The Southern Christian Leadership Conference (SCLC) in October named Bernice King 90C 90L, minister at New Birth Missionary Church in Lithonia and the daughter of cofounder Martin Luther King Jr., as its next president.

King, SCLC’s first female leader, says she will use her family legacy to energize a new generation’s nonviolent battle for social justice and to increase the involvement of women. “I stand before you as a daughter of the civil rights movement calling forth the daughters and sons of the next generation of social change,” King said in her acceptance speech. She pledged to build a bridge between veteran black activists of the 1960s and the hip-hop generation of the present day, reenergizing the youthful energy of the SCLC.

King will be the seventh permanent leader in the organization’s history. Now based in Atlanta, the SCLC was founded in New Orleans in 1957 by Martin Luther King Jr., Ralph David Abernathy, Joseph Lowery, and other African American leaders from across the South to advance the cause of racial equality. The SCLC helped to pass both the Voting Rights Act and the Civil Rights Act.

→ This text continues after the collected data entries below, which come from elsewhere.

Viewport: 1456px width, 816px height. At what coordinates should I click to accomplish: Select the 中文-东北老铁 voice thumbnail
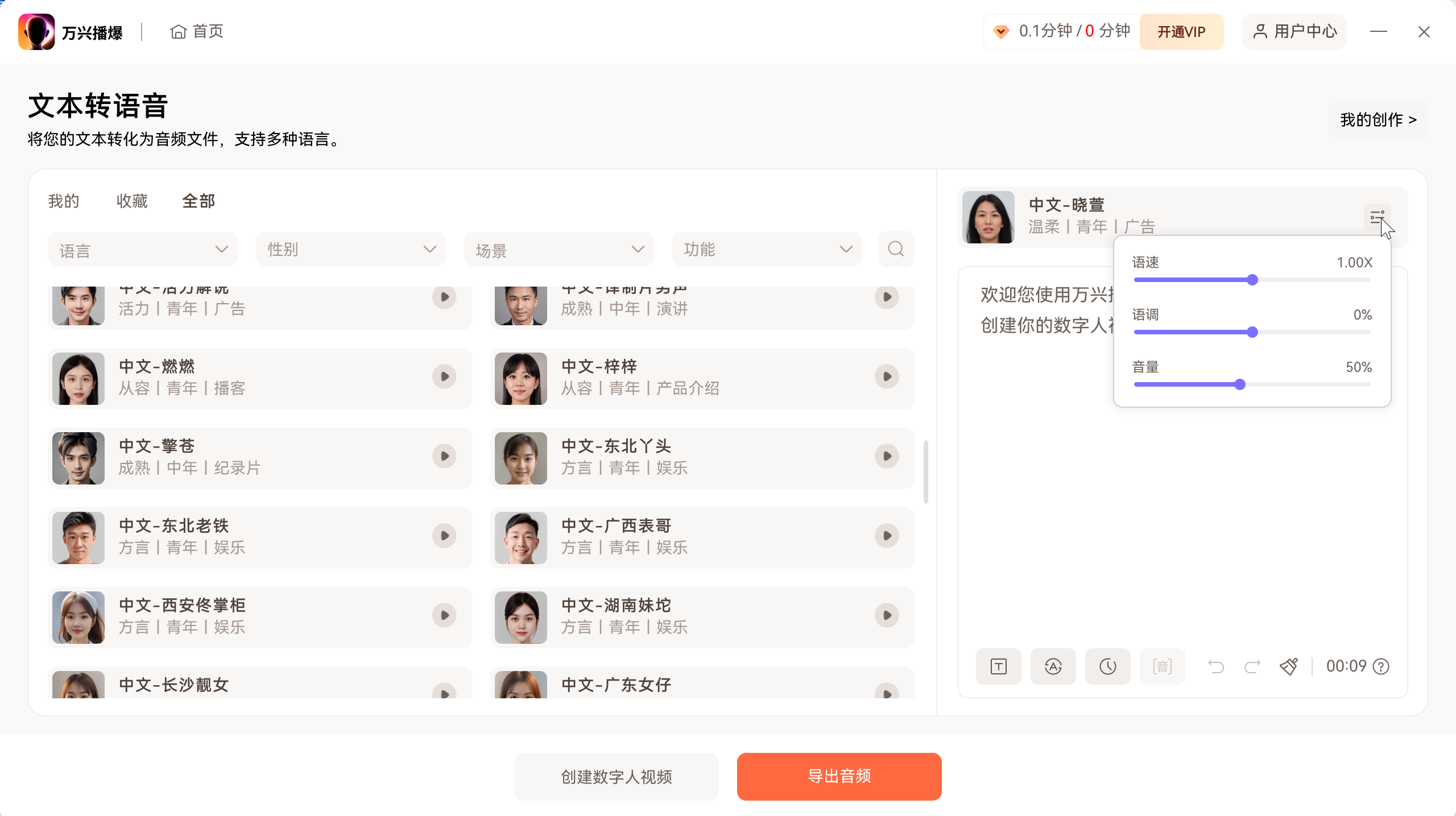coord(78,537)
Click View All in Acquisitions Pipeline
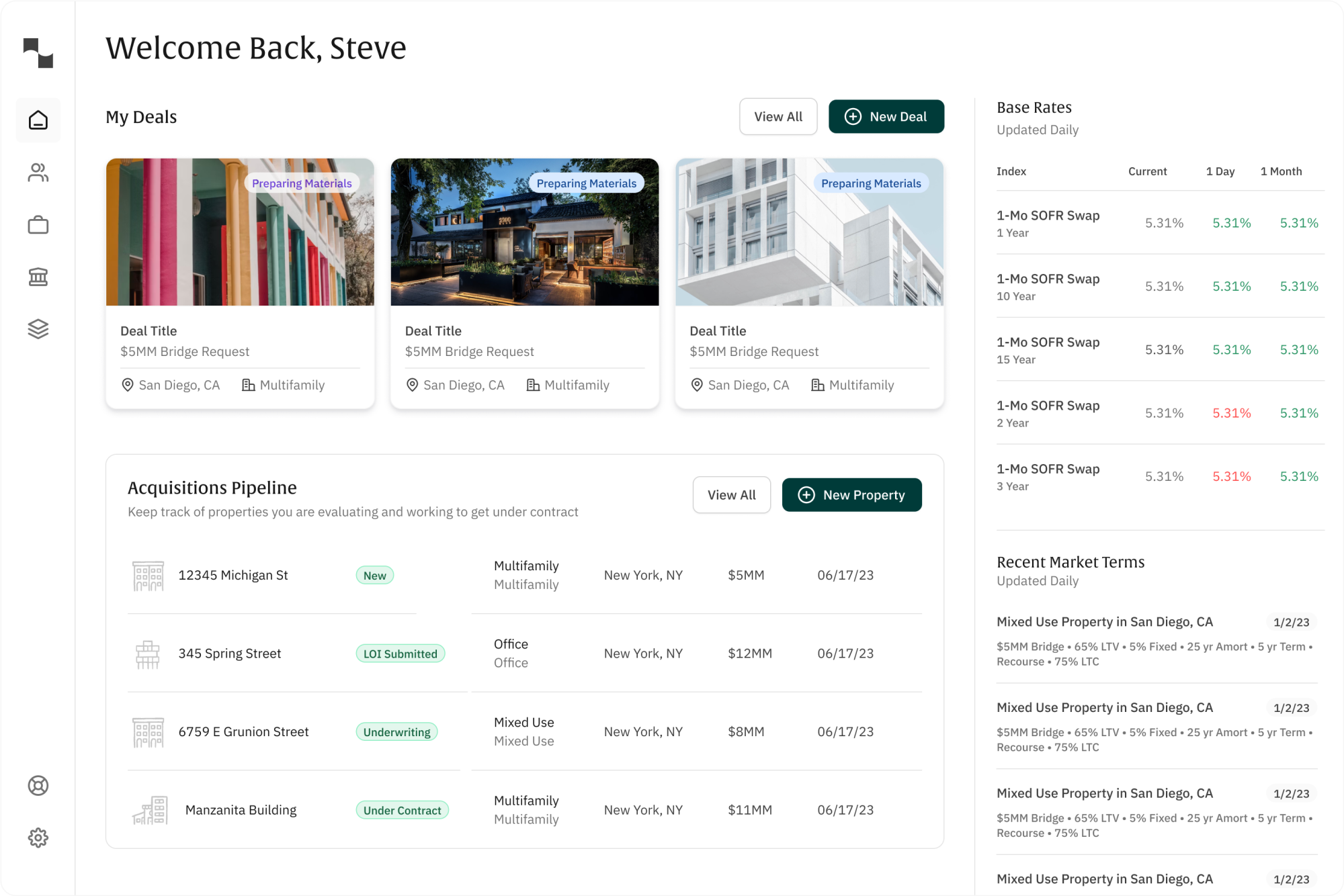Viewport: 1344px width, 896px height. point(731,495)
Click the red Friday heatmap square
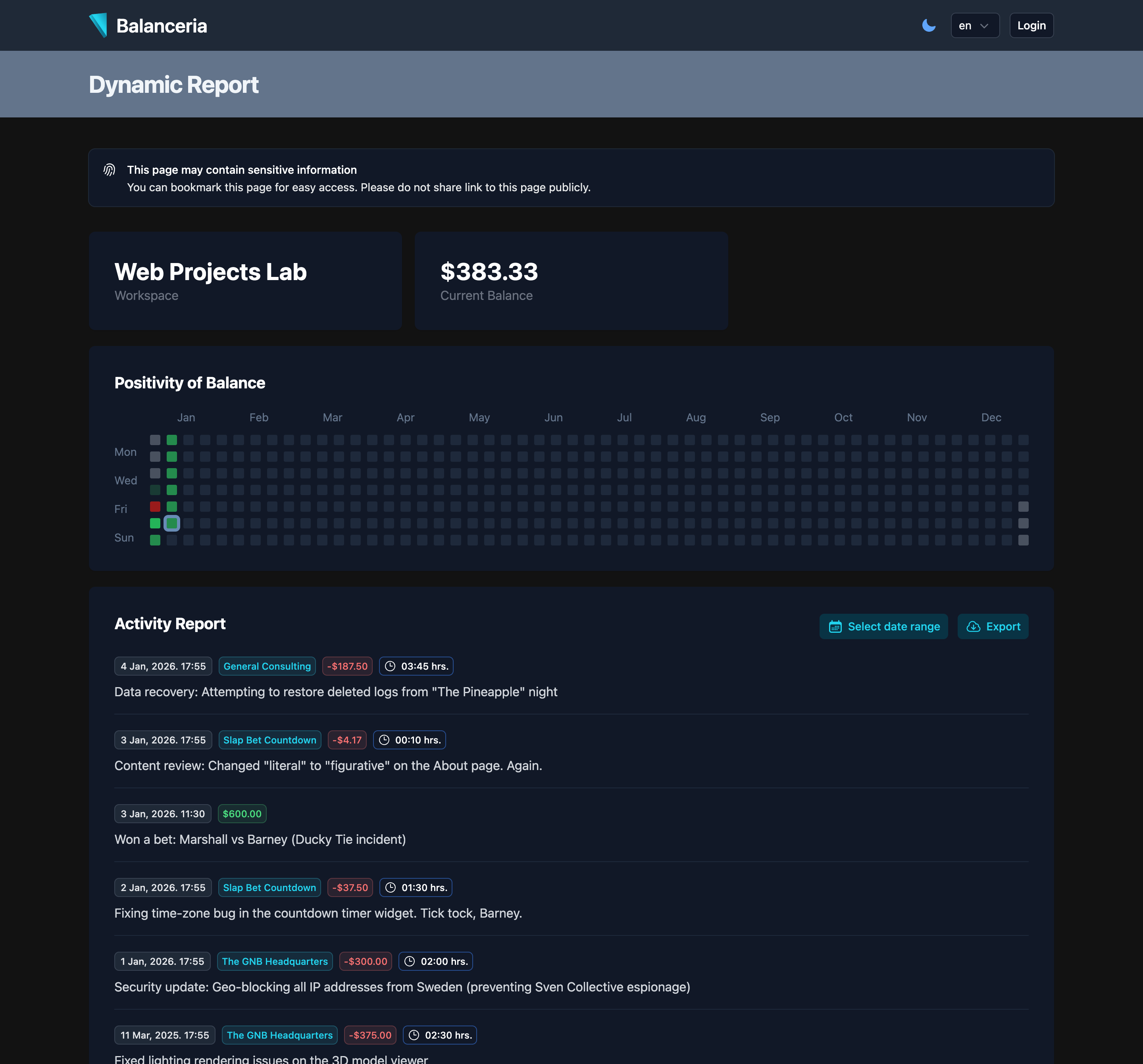The height and width of the screenshot is (1064, 1143). pos(155,507)
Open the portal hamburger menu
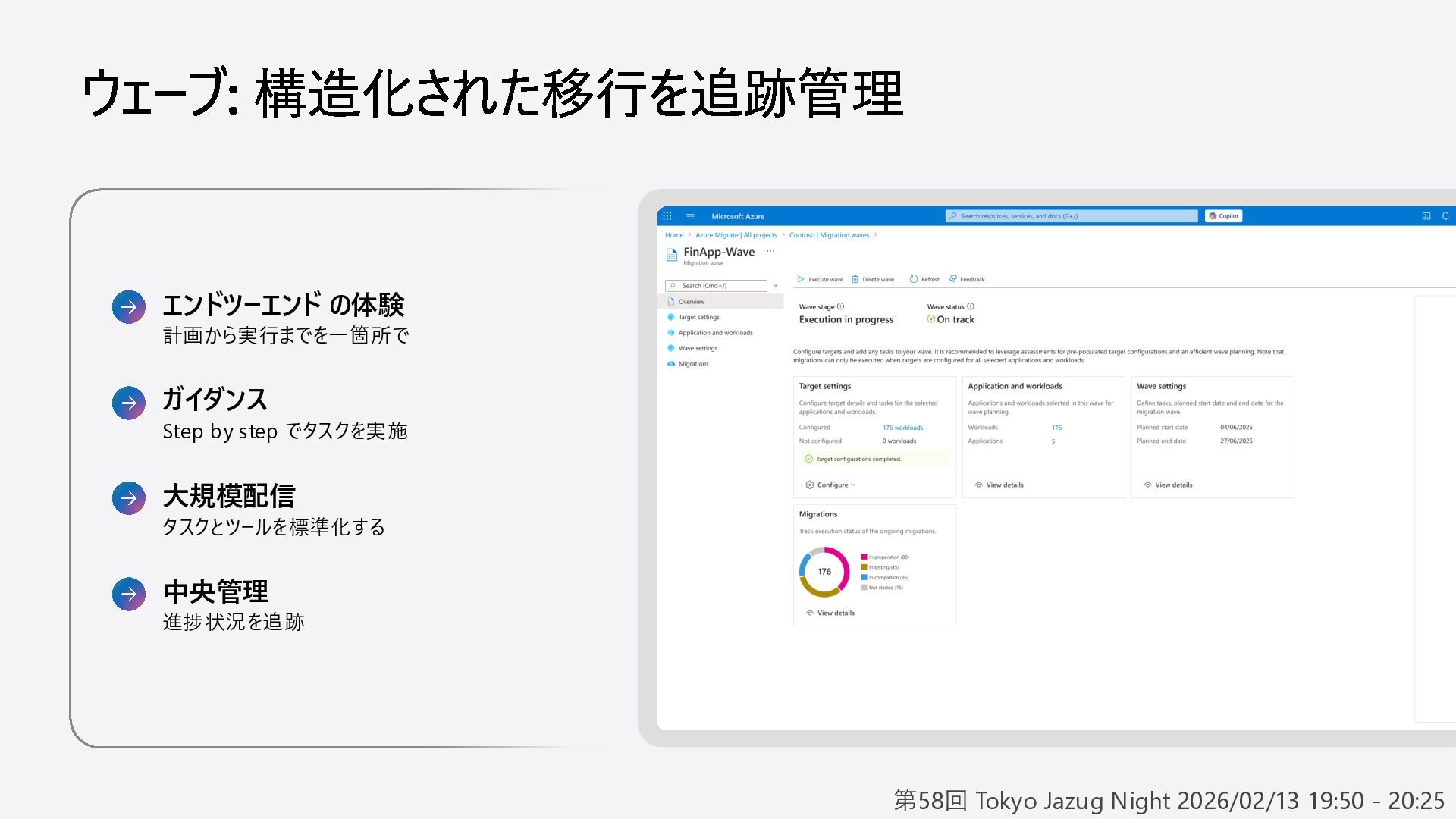Image resolution: width=1456 pixels, height=819 pixels. click(690, 216)
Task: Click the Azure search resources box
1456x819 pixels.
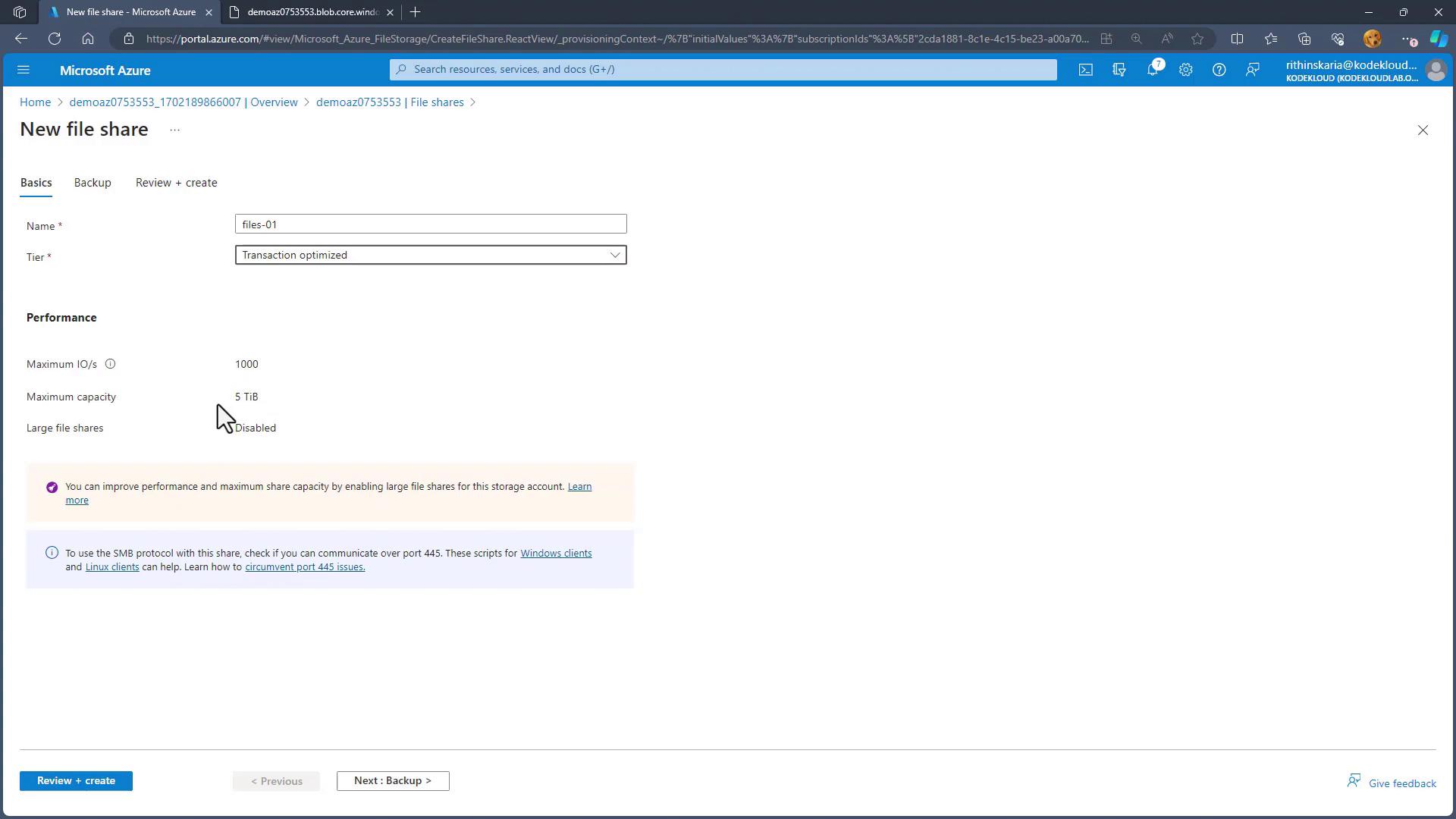Action: point(723,70)
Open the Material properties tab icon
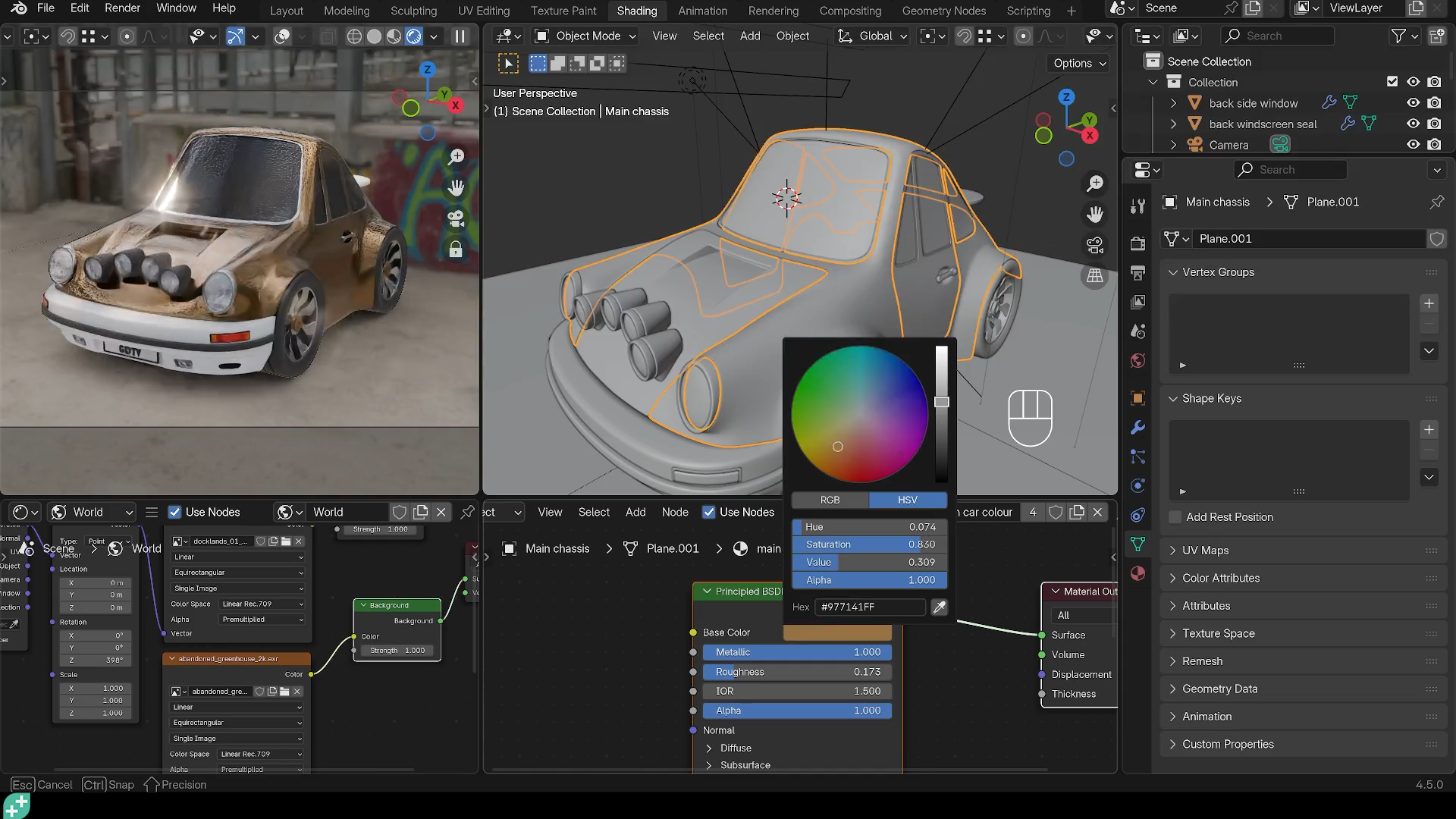This screenshot has width=1456, height=819. 1138,573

In 2008, Emory’s Manuscript, Archives, and Rare Book Library (MARBL) received 1,100 boxes containing many of SCLC’s historical records, including photographs documenting events such as voter registration workshops during the civil rights movement, drafts of speeches by Ralph Abernathy, thousands of sympathy cards and letters expressing grief and outrage at the assassination of Martin Luther King Jr., and letters from people across the country seeking assistance in local political organizing or dealing with violations of civil rights.